Task brief: Please repeat the data in full, character for character.

Source records:
= = =

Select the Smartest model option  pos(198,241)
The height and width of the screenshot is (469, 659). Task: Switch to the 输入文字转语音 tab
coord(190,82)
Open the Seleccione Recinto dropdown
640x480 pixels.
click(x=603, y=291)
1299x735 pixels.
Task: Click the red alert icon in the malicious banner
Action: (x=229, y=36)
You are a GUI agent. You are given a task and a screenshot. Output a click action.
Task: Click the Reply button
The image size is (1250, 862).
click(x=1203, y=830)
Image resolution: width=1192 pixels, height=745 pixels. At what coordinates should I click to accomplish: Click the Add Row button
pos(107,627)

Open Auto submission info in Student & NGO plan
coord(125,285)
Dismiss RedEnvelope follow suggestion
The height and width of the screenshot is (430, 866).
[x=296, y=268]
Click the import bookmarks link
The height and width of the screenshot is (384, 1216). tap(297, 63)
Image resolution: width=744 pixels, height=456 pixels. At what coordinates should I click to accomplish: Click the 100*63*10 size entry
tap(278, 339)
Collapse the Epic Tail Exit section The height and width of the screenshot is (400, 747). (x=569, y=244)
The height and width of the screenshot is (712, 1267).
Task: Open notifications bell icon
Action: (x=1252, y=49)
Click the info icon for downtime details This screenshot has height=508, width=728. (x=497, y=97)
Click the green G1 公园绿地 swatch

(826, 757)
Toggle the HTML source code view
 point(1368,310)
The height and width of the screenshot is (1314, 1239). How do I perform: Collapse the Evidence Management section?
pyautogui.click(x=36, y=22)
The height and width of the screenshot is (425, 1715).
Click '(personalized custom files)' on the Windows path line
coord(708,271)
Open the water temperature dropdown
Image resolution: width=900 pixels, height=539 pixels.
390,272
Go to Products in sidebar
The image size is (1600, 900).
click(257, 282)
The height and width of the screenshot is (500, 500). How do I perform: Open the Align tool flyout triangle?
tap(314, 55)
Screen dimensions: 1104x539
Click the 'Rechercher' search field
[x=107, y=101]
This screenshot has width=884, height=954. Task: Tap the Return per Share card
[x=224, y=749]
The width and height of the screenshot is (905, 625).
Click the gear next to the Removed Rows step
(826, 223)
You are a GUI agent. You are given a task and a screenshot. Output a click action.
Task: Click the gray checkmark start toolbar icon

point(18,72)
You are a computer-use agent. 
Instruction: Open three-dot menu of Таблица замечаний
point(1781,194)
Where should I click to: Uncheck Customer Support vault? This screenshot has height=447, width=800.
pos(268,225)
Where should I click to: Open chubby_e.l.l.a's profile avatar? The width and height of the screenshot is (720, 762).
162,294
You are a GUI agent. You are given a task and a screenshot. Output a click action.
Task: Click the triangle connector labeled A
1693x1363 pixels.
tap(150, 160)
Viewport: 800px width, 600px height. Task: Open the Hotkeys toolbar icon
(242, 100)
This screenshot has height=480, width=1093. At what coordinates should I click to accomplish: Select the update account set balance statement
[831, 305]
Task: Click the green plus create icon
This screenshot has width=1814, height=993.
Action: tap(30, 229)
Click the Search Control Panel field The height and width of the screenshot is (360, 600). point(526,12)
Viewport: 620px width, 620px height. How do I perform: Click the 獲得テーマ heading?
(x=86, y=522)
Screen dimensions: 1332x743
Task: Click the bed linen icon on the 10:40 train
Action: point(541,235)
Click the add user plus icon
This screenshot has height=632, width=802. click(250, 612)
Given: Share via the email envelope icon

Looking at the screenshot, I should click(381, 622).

= = =

Result below:
Select the Smartest model option  pos(198,241)
The height and width of the screenshot is (469, 659). Task: Switch to the 输入文字转语音 tab
coord(190,82)
Open the Seleccione Recinto dropdown
640x480 pixels.
click(x=603, y=291)
1299x735 pixels.
Task: Click the red alert icon in the malicious banner
Action: (x=229, y=36)
You are a GUI agent. You are given a task and a screenshot. Output a click action.
Task: Click the Reply button
The image size is (1250, 862).
click(x=1203, y=830)
Image resolution: width=1192 pixels, height=745 pixels. At what coordinates should I click to accomplish: Click the Add Row button
pos(107,627)

Open Auto submission info in Student & NGO plan
coord(125,285)
Dismiss RedEnvelope follow suggestion
The height and width of the screenshot is (430, 866).
[x=296, y=268]
Click the import bookmarks link
The height and width of the screenshot is (384, 1216). tap(297, 63)
Image resolution: width=744 pixels, height=456 pixels. At what coordinates should I click to accomplish: Click the 100*63*10 size entry
tap(278, 339)
Collapse the Epic Tail Exit section The height and width of the screenshot is (400, 747). (x=569, y=244)
The height and width of the screenshot is (712, 1267).
Task: Open notifications bell icon
Action: (x=1252, y=49)
Click the info icon for downtime details This screenshot has height=508, width=728. (x=497, y=97)
Click the green G1 公园绿地 swatch

(826, 757)
Toggle the HTML source code view
 point(1368,310)
The height and width of the screenshot is (1314, 1239). How do I perform: Collapse the Evidence Management section?
pyautogui.click(x=36, y=22)
The height and width of the screenshot is (425, 1715).
Click '(personalized custom files)' on the Windows path line
coord(708,271)
Open the water temperature dropdown
Image resolution: width=900 pixels, height=539 pixels.
390,272
Go to Products in sidebar
The image size is (1600, 900).
click(257, 282)
The height and width of the screenshot is (500, 500). How do I perform: Open the Align tool flyout triangle?
tap(314, 55)
Screen dimensions: 1104x539
Click the 'Rechercher' search field
[x=107, y=101]
This screenshot has width=884, height=954. Task: Tap the Return per Share card
[x=224, y=749]
The width and height of the screenshot is (905, 625).
Click the gear next to the Removed Rows step
(826, 223)
You are a GUI agent. You are given a task and a screenshot. Output a click action.
Task: Click the gray checkmark start toolbar icon

point(18,72)
You are a computer-use agent. 
Instruction: Open three-dot menu of Таблица замечаний
point(1781,194)
Where should I click to: Uncheck Customer Support vault? This screenshot has height=447, width=800.
pos(268,225)
Where should I click to: Open chubby_e.l.l.a's profile avatar? The width and height of the screenshot is (720, 762).
162,294
You are a GUI agent. You are given a task and a screenshot. Output a click action.
Task: Click the triangle connector labeled A
1693x1363 pixels.
tap(150, 160)
Viewport: 800px width, 600px height. Task: Open the Hotkeys toolbar icon
(242, 100)
This screenshot has height=480, width=1093. At what coordinates should I click to accomplish: Select the update account set balance statement
[831, 305]
Task: Click the green plus create icon
This screenshot has width=1814, height=993.
Action: tap(30, 229)
Click the Search Control Panel field The height and width of the screenshot is (360, 600). point(526,12)
Viewport: 620px width, 620px height. How do I perform: Click the 獲得テーマ heading?
(x=86, y=522)
Screen dimensions: 1332x743
Task: Click the bed linen icon on the 10:40 train
Action: point(541,235)
Click the add user plus icon
This screenshot has height=632, width=802. click(250, 612)
Given: Share via the email envelope icon

Looking at the screenshot, I should click(381, 622).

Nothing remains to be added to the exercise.